Lois Dodd, Eight Nudes in a Garden, oil on linen, 2009–10. (Courtesy of the artist and Alexandre Gallery, New York, © Lois Dodd, photo courtesy of Alexandre Gallery, New York)

The exhibition is organized by subjects — woods, windows, winter, nocturnes, for example — and isn’t chronological. Dodd is still moving among subjects. Natural Order displays some nudes, mostly figure studies, and lovely, striking paintings of Queen Anne’s lace, all from the 2010s. For all I know, 95 might be the new 65. Dodd still paints. No big New York museum owned a Dodd painting until the sculptor Robert Gober bought one for MoMA in 2018. That’s scandalous, and it shows how blinkered and faddish these big places can be.

The Hall Art Foundation was essential in organizing the Dodd show. It’s a fascinating outfit based on a superb private collection of contemporary art that the Halls lend to museums. The foundation also organizes shows at its art spaces in Germany and in Reading, a small town in east-central Vermont near Woodstock. The foundation is a major but by no means exclusive lender. The catalogue is very good. It’s heavy on quotes from the artist. Every art history Ph.D. student should read it to understand how artists approach their work, which usually has nothing to do with the motivations that art historians attribute to them.

Dodd says, “I was just intrigued by the way the light hit” and “some of the trees fell down, which made for an exciting composition” and “all those lovely rectangles.” There’s lots more happening in a Dodd painting, obviously, but I learned when I had artists in my art-history classes that what drives artists is often irreconcilable with the spurious, faddish motives invented by academics.

Kairuku Penguin, model by Jason Brougham. (Photo by David A. Ross, photo courtesy of the Bruce Museum)

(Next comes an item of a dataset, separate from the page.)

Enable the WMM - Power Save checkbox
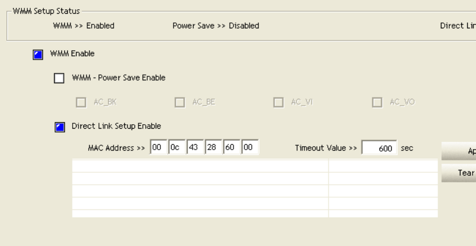 pyautogui.click(x=59, y=78)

I want to write a bit about Penguins Past and Present, a nature exhibition also on view at the Bruce. Flightless, flippered to swim, the most durable and rugged of waddlers, and very cute, penguins are a big draw and perfect for the new Bruce’s launch. We like paradoxes. The exhibition has immersive dioramas, a video, taxidermy specimens, eggs, and feathers, teaching both 60 million years of penguin development, the perils that baby penguins face, and the penguin’s expertise in living on land and swimming underwater with the grace and stealth of a submarine.

The Bruce has a great roster of upcoming exhibitions, including a Mark Dionysus/Alexis Rockman show this summer and, in the fall, what sounds like a timely, eye-popping show — Mermaids and Monsters: Natural History’s Greatest Hoaxes. We live in an age of scams like the Russia hoax, the climate con game, the weapons-of-mass-destruction filmflam, the men-can-have-babies movement, and then there’s Covid, the bug that launched a thousand canards. Even if you believed in any of these, don’t expect to hug a unicorn, griffin, satyr, or sphinx. Mermaids and Monsters is purely educational though surely fun.

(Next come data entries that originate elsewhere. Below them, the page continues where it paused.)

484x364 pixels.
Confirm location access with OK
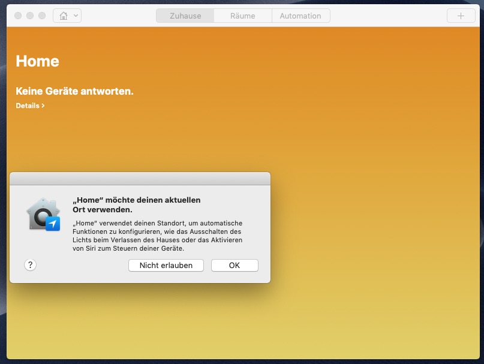click(x=235, y=265)
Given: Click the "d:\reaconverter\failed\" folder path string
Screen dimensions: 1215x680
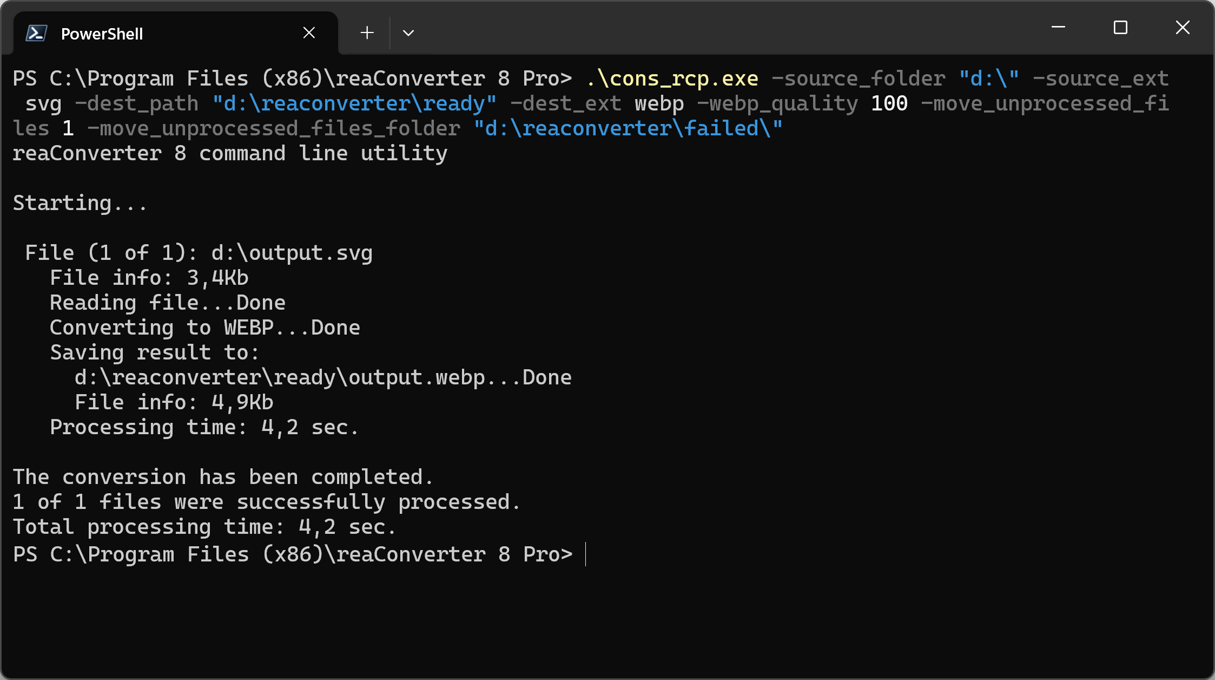Looking at the screenshot, I should pos(628,129).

The upcoming arms -and-armor exhibition will link armadillos and turtles to knights and crusaders, and, in 2024, the Bruce will have what I think will be a landmark exhibition on Modernist artists in Connecticut. The Land of Steady Habits isn’t known as an avant-garde hub, but Jasper Johns, Sol LeWitt, Maurice Sendak, Calder, Cleve Gray, Paul Rudolph, Katherine Dreier, Josef and Anni Albers, and many others are part of Connecticut’s rich cultural fabric.

The Bruce is right off I-95 in Greenwich, so this new jewel in America’s culture crown is easy to visit. I commend the two directors and the trustees and donors who made it happen.